_SET PROBLEM:_ Rewrite the part of the material that opens with the line containing "Select the 경기도 row" and closes with the line containing "click(140, 406)", requests included, but leave out the pictures. Multiply each click coordinate in the answers by 0.25 and round to the nearest whole number, with halves rounded up, while leaving every number in the requests unchanged.

_Dataset records:_
*-*-*

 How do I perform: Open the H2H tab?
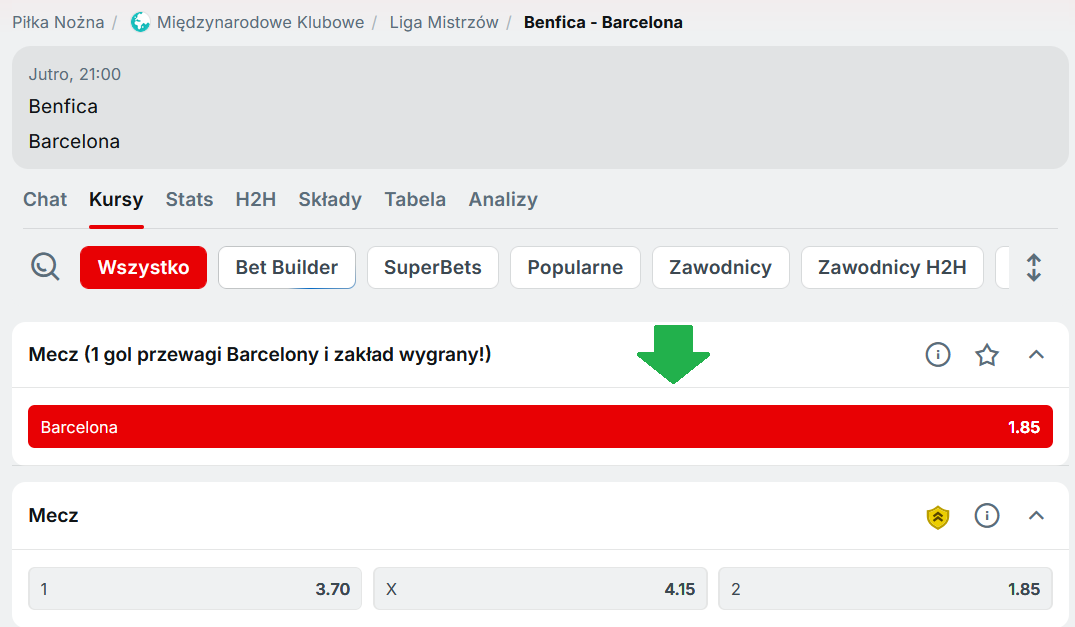click(255, 199)
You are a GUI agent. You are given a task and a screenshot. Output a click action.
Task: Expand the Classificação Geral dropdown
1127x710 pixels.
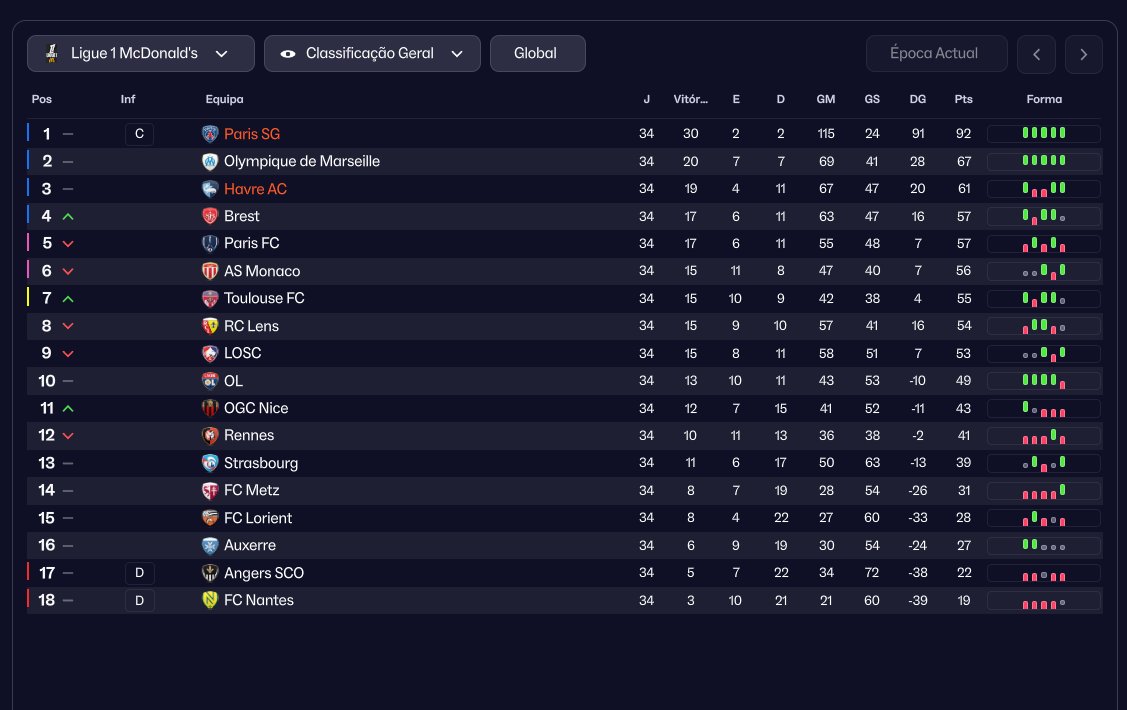372,54
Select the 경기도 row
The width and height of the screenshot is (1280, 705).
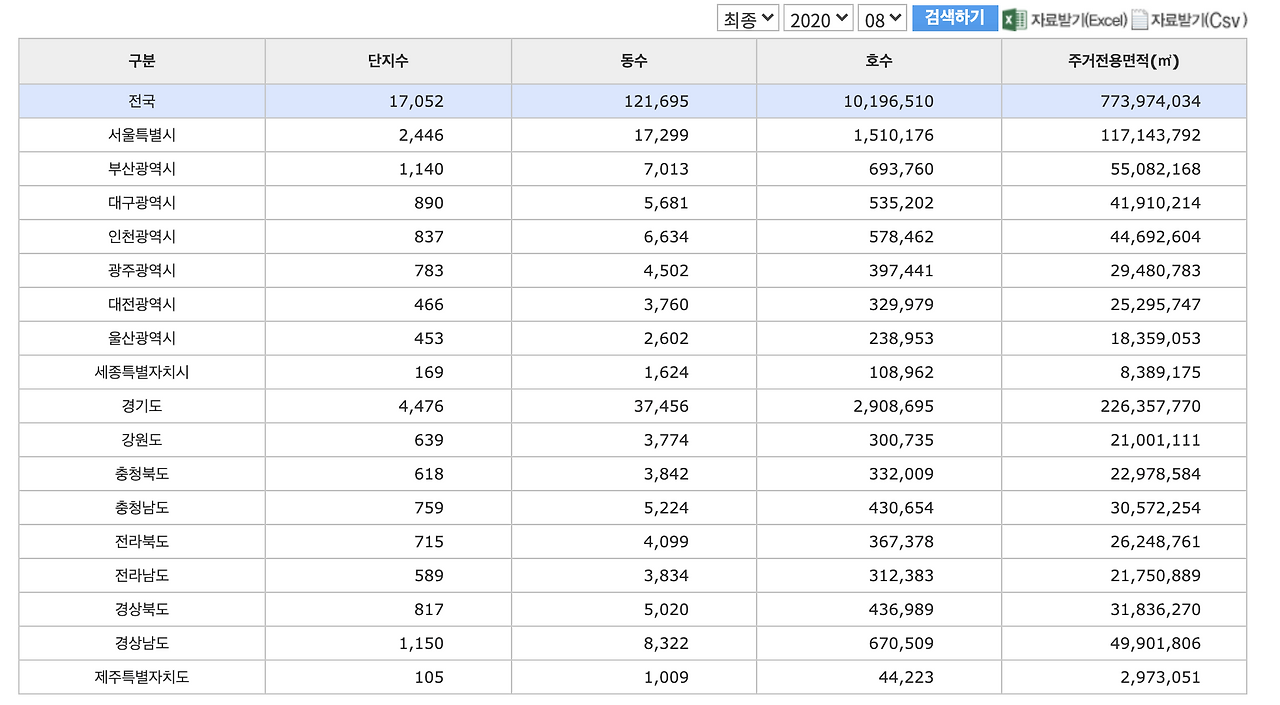click(140, 406)
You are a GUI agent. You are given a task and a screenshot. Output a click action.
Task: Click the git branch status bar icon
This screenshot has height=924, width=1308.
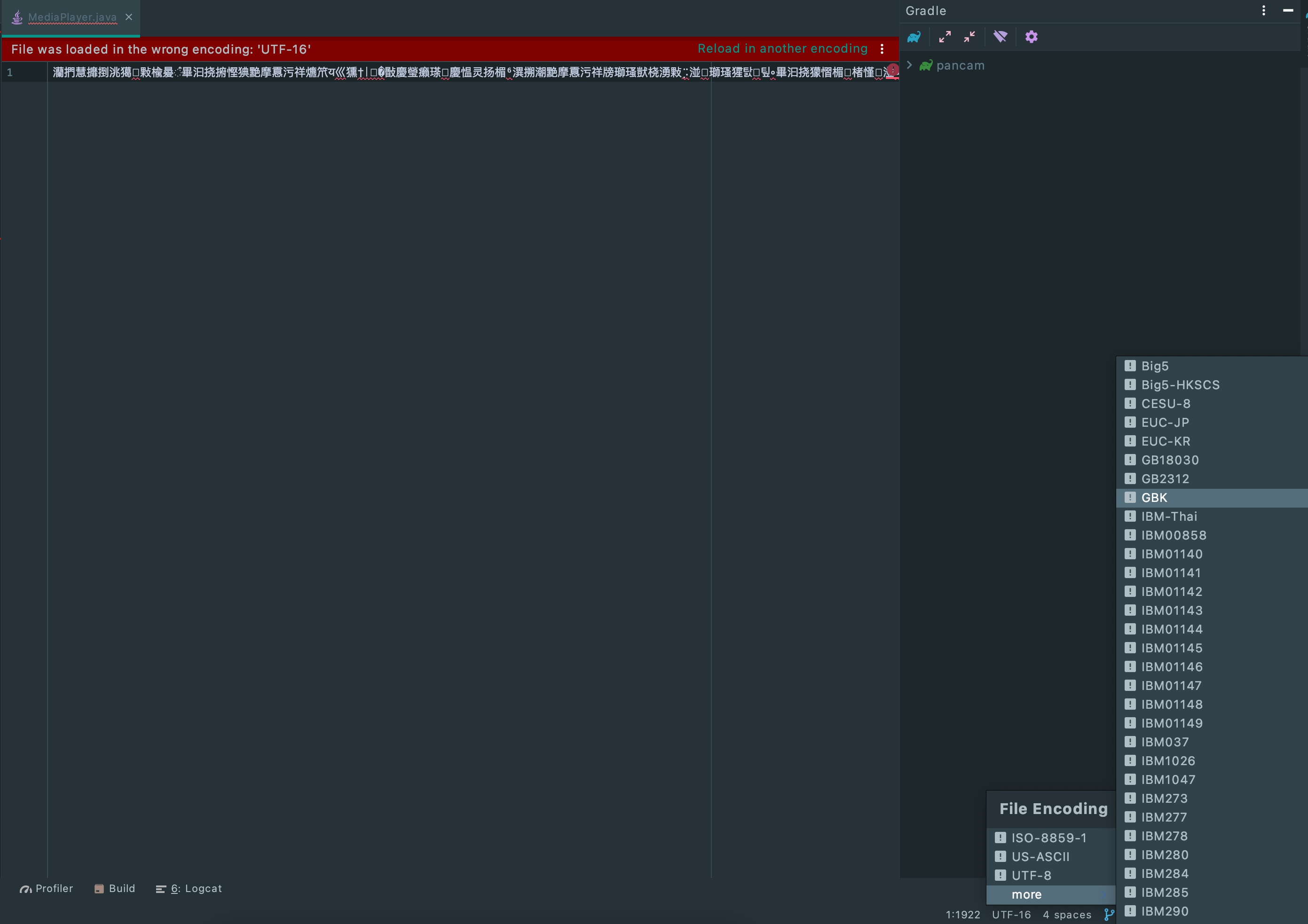pyautogui.click(x=1109, y=914)
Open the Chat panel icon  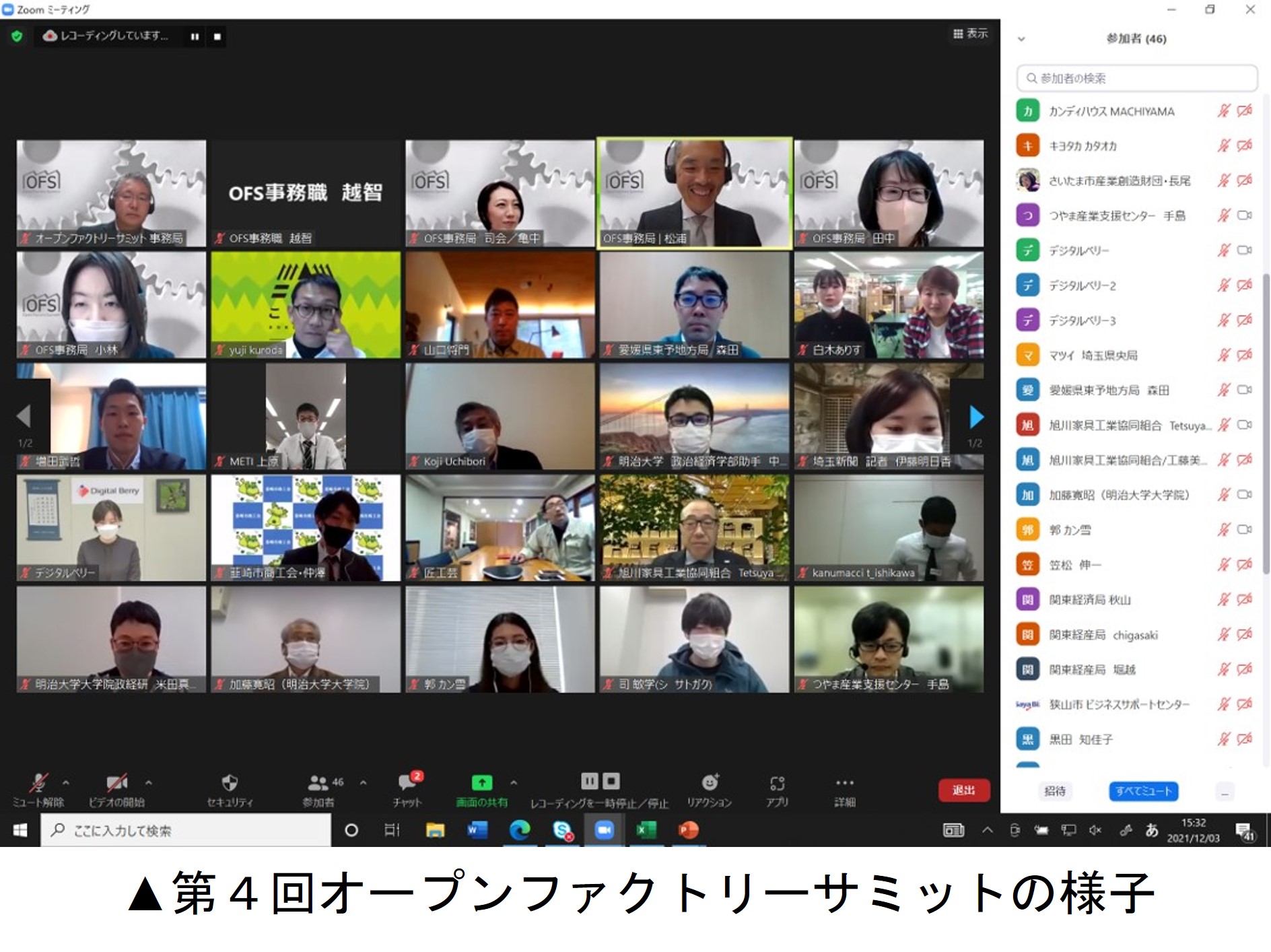407,783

*-*-*

_FULL OUTPUT:_
Select the 경기도 row
The width and height of the screenshot is (1280, 705).
click(35, 102)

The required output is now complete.